## TASK INSTRUCTIONS
Give again, word for word, every line in the entries below from the line with "10 (964, 845)" up to and including the line with "Aplicații utile pentru", and no other line.

(Collected data entries)
•••••
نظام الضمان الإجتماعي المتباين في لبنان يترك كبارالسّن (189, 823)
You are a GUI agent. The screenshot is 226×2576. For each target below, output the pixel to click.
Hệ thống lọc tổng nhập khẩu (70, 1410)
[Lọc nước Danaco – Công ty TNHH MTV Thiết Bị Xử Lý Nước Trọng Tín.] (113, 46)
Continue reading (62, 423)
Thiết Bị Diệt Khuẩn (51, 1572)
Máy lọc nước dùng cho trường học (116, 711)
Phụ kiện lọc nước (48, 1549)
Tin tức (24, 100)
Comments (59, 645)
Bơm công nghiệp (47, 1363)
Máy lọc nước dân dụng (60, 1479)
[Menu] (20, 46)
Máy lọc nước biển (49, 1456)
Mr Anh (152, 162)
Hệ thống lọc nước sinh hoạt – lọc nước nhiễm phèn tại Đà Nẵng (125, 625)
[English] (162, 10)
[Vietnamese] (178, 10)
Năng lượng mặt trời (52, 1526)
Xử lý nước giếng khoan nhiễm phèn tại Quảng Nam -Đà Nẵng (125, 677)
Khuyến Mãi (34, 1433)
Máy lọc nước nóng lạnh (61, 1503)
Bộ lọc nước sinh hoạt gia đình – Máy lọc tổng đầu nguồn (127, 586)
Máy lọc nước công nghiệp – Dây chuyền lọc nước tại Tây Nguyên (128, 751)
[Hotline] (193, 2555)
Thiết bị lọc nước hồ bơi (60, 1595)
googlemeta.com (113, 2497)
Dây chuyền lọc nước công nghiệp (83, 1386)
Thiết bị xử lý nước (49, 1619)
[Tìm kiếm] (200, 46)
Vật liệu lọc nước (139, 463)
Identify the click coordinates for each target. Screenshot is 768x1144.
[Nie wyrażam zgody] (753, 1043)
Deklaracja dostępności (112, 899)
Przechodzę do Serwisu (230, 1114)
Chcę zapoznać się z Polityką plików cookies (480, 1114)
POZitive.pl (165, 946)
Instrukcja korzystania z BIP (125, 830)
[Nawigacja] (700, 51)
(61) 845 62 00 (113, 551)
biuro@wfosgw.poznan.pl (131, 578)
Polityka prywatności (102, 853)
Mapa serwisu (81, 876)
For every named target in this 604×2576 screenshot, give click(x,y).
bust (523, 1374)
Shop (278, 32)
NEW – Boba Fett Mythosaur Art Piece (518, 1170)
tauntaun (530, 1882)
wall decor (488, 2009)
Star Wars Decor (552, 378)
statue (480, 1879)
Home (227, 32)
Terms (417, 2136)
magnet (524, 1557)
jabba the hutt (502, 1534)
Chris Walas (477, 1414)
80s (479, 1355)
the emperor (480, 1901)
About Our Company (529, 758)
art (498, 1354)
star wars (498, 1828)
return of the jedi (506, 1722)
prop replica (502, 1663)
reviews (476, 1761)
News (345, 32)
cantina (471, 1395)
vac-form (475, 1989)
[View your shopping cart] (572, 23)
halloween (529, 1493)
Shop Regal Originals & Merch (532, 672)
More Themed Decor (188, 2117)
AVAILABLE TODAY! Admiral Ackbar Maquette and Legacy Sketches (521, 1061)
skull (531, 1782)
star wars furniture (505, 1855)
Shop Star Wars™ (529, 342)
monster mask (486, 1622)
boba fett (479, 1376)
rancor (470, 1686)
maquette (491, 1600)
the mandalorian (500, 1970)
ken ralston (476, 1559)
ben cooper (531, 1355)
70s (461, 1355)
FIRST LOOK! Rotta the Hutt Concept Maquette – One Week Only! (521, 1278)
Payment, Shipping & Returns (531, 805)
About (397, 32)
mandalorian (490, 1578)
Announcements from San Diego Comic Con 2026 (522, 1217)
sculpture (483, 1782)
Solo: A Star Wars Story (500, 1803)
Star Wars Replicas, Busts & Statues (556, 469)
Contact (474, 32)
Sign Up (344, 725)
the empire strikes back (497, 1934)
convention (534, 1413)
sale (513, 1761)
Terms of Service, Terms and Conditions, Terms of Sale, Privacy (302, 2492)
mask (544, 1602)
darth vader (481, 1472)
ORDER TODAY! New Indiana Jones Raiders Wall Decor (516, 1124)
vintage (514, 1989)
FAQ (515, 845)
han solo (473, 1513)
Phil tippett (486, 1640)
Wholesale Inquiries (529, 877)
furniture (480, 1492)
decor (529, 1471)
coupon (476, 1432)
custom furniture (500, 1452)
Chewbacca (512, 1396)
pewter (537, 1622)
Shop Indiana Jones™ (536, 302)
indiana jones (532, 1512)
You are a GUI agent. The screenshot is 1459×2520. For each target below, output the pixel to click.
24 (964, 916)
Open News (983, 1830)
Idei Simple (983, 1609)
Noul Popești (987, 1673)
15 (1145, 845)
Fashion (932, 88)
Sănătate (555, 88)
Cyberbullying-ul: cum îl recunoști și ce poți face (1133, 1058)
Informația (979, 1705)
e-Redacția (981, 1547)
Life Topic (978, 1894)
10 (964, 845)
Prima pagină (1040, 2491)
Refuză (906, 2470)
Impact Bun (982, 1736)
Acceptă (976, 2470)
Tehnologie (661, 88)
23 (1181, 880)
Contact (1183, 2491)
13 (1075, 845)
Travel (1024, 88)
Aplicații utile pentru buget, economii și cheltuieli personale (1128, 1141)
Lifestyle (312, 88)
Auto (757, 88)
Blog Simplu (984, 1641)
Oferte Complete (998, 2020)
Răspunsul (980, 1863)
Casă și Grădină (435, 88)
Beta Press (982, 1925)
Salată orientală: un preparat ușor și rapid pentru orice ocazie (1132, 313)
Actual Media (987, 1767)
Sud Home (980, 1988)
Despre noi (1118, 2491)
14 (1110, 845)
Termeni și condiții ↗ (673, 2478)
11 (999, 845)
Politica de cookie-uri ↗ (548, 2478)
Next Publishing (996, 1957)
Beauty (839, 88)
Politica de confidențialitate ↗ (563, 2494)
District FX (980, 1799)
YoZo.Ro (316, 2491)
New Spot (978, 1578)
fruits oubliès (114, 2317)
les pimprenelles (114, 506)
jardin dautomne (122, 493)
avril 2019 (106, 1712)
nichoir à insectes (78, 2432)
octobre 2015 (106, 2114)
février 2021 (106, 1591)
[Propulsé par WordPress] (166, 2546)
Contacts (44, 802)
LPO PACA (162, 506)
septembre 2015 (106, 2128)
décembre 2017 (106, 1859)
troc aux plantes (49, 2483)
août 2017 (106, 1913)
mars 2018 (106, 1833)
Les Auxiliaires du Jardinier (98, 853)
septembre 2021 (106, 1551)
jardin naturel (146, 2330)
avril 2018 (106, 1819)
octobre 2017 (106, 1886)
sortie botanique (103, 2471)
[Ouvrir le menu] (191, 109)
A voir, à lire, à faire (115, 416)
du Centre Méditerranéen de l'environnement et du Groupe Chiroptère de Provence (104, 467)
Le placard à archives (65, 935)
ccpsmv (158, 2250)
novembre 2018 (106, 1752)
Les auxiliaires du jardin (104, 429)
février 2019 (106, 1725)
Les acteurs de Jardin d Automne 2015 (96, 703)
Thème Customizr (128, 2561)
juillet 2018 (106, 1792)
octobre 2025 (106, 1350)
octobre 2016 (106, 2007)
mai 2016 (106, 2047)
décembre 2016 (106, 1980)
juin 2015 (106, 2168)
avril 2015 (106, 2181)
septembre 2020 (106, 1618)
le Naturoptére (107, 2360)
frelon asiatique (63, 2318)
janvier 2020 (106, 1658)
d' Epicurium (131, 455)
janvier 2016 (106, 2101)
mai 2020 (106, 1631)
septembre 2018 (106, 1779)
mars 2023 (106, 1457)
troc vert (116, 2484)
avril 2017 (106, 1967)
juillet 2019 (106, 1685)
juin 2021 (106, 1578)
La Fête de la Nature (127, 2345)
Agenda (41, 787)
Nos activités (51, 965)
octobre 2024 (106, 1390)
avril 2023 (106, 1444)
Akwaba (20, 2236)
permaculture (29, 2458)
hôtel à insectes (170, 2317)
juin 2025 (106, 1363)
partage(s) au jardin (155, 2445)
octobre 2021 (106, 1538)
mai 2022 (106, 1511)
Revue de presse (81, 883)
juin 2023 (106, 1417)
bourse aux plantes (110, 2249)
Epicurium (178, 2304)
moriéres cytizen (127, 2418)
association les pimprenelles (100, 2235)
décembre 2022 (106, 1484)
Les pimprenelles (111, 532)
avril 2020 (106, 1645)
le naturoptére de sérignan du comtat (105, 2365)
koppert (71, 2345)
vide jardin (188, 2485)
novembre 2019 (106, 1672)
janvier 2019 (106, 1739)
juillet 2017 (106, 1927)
•••••
## ANSWER AREA
10 (964, 845)
Prima pagină (1040, 2491)
Refuză (906, 2470)
Impact Bun (982, 1736)
Acceptă (976, 2470)
Tehnologie (661, 88)
23 (1181, 880)
Contact (1183, 2491)
13 (1075, 845)
Travel (1024, 88)
Aplicații utile pentru buget, economii și cheltuieli personale (1128, 1141)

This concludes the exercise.